Driving along a motorway recently, I looked up to see a quote from Bear Grylls “You can last 4 days without water, 40 days without food, but how long can you last without hope?”
It is an interesting question. Hope certainly seems indispensible. But what is it? How do we define it? In the midst of the swirl of the mess and brokenness of life, how do we hold onto hope for the future? When we are weary and burdened, where do we find that hope to continue?
For most of us, Hope is something which comes into its own when times are difficult, which motivates us to action where possible, towards noble purposes, helps us stay positive and which may well be invested in someone else – we may need to hope in a friend, work team, surgeon or even God himself.
A philosopher’s definition
One definition I particularly like is by Vaclav Havel, playwright, philosopher and one time prime minister of the Czech republic. “Hope is not the conviction that something will turn out well, but the certainty that something makes sense, regardless of how it turns out.”
I have spent the last few years exploring many facets of Hope as part of a post graduate psychology thesis, and yet I find it hard to move past Havel’s quote. It acknowledges that hope is more than having goals for the future, but a connection with a deeper sense that the future will have inherent meaning. I would add that what differentiates hope from optimism is that hope includes us being poised to act to bring about this meaningful future whenever possible. It is this paradox of waiting in anticipation while prepared to act at any minute, which gives us that slightly heady adrenalin rush to our feelings of hope.

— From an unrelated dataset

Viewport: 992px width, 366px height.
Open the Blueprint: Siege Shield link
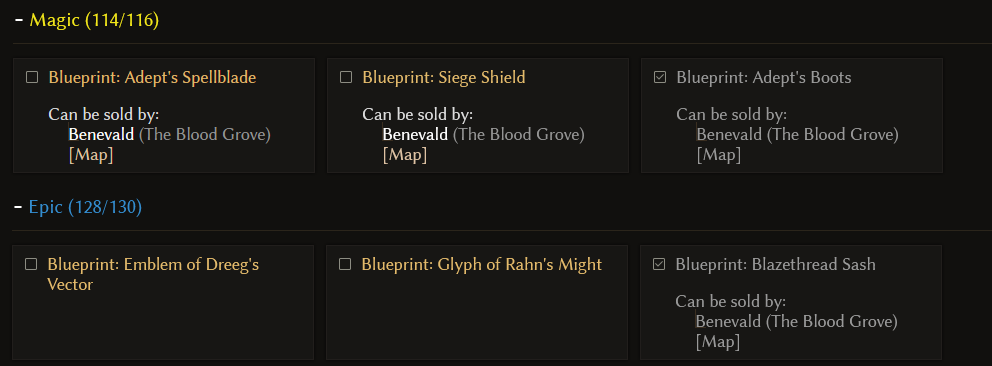coord(444,78)
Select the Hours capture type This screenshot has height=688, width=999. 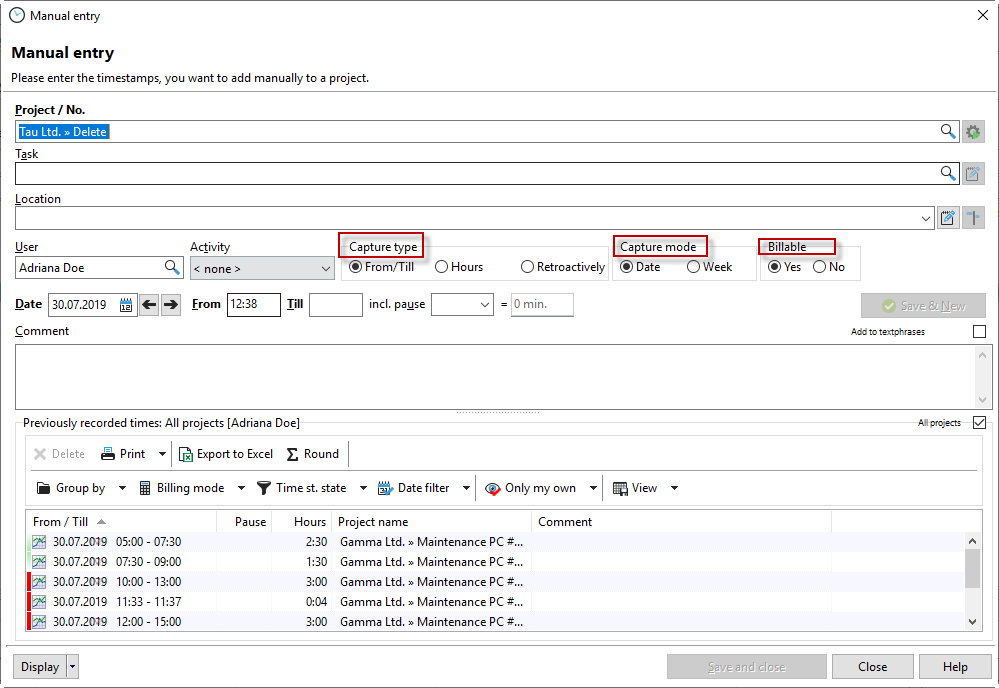[442, 267]
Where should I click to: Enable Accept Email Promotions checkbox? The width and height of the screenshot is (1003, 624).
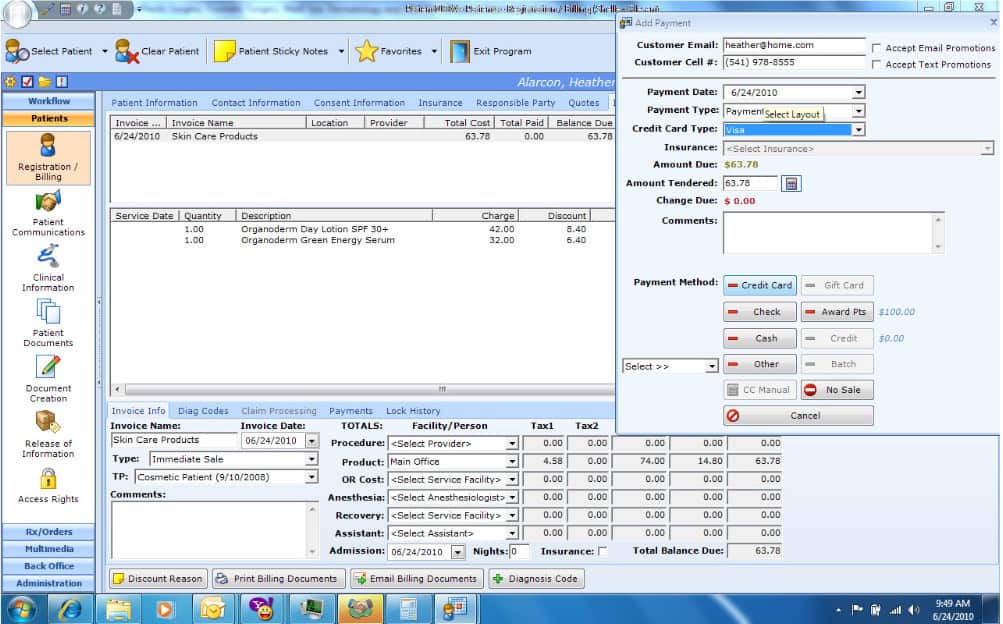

Hope has shifted over the last few centuries
How we understand hope is very revealing about our view of the world. In his insightful book The Real American Dream, Andrew Delbanco writes that hope has shifted over the last few centuries from having its source in God, to hope in the nation (representing the Enlightenment idea of humanity striving together for progress) but that now in a Postmodern world, hope has shrunk to the “vanishing point of Self alone”.
It seems so impoverished to simply hope in ourselves, in our own success or accomplishments. To hope in a future that makes sense, implies that rather than us having to create meaning as we accomplish our goals, life is seen as intrinsically meaningful. And how we strive to articulate, connect with and be ready to act on what we find to be deeply meaningful may well be the key to having hope.